▶ [Task instructions]
Starting at the line that contains "This screenshot has" and stopping after the line that contains "Task: Focus the masked password field", give those lines again with "screenshot" renamed to "screen capture" and everything else unchanged. Leave the pictures out of the answer.

▶ [Records provided]
-- BEGIN --

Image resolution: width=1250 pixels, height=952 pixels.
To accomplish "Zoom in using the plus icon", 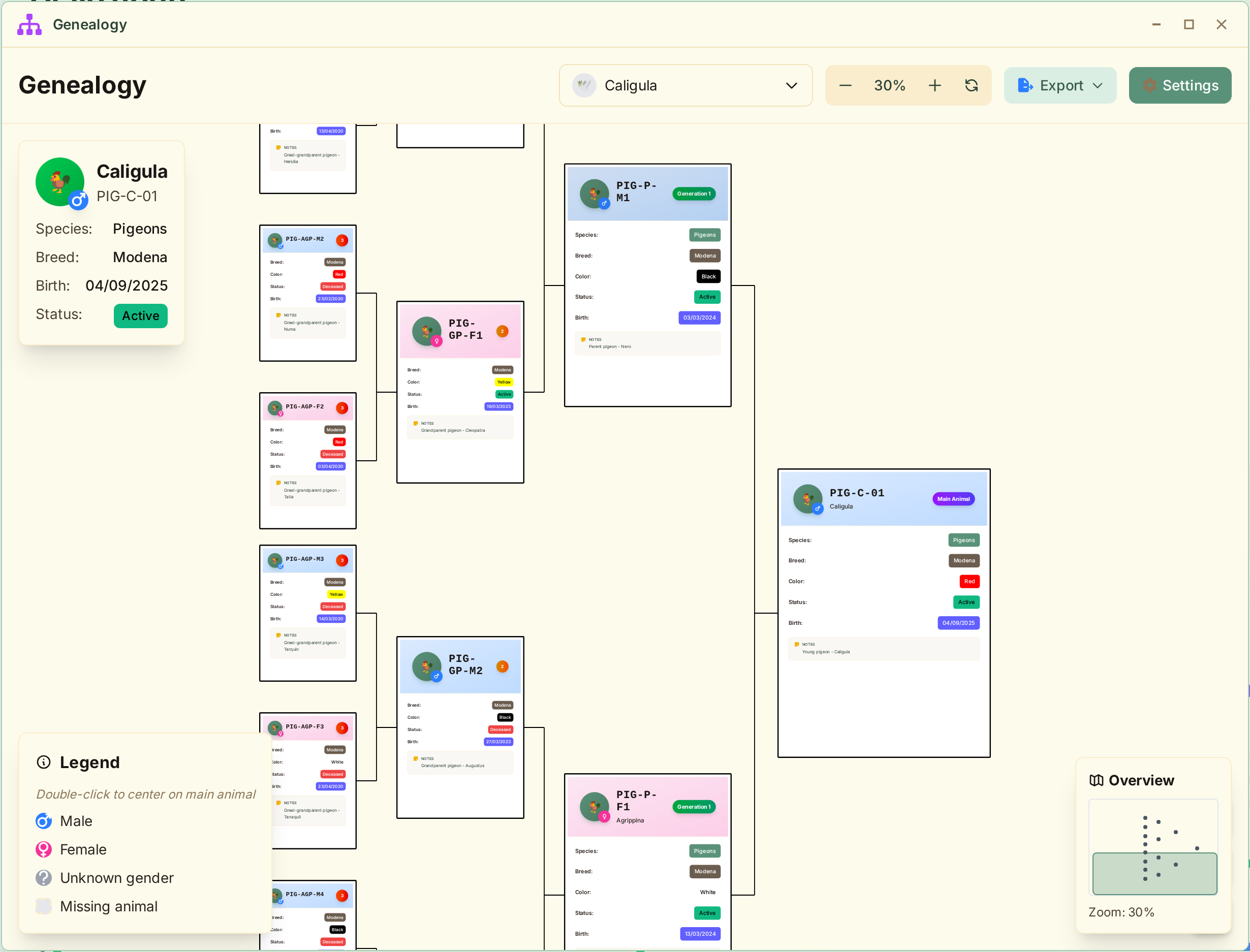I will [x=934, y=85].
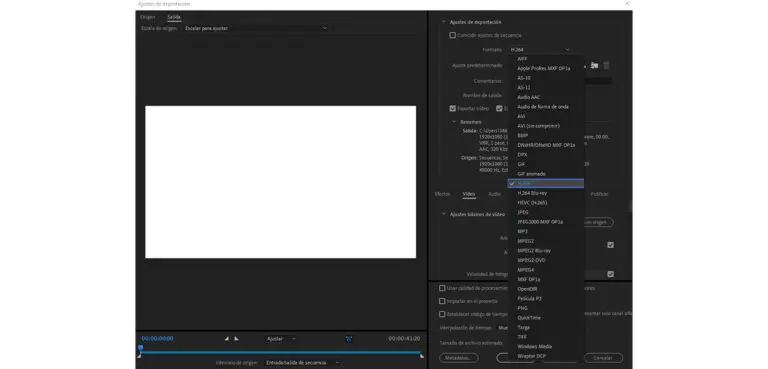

-- END --
-- BEGIN --

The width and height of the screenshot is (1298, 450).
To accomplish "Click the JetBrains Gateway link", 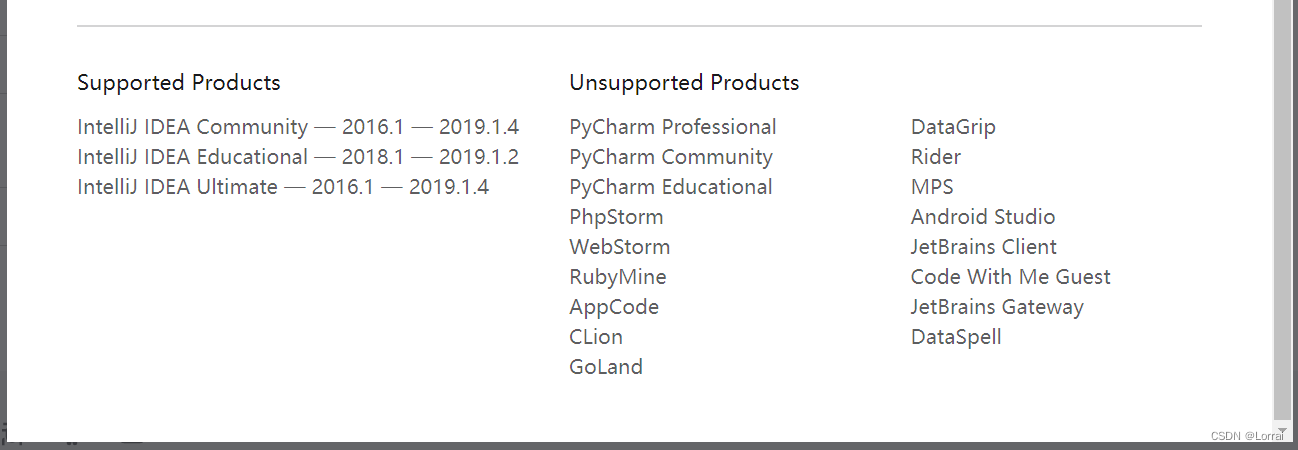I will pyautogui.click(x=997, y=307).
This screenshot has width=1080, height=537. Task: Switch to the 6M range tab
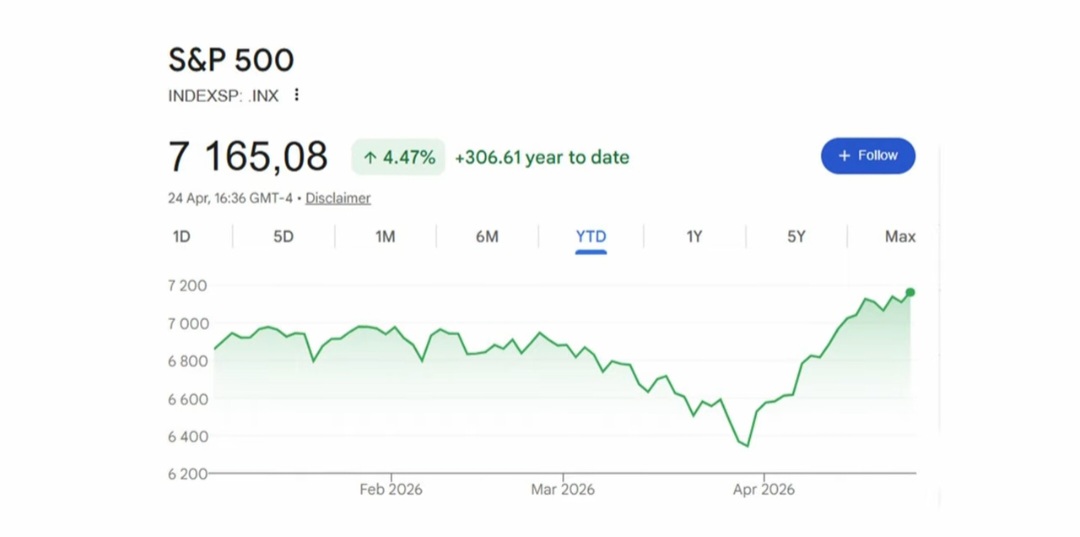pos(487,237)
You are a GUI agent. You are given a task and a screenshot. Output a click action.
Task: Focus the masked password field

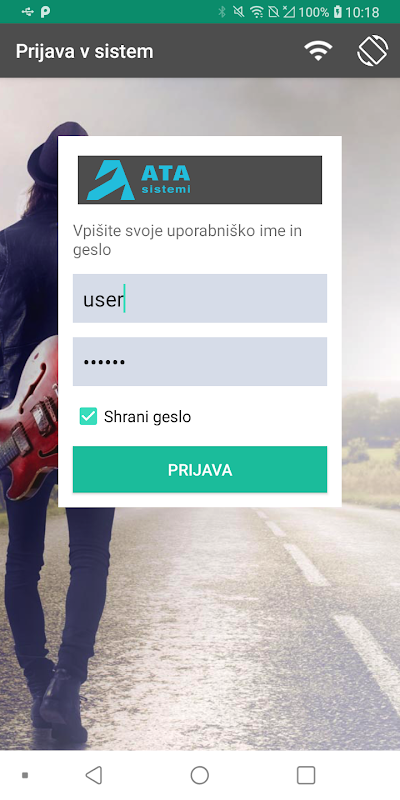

-- END --

▶ [Output of the task]
This screen capture has width=1080, height=537. Task: Switch to the 6M range tab
pos(487,237)
You are a GUI agent. You are given a task and a screen capture. Output a click action.
Task: Focus the masked password field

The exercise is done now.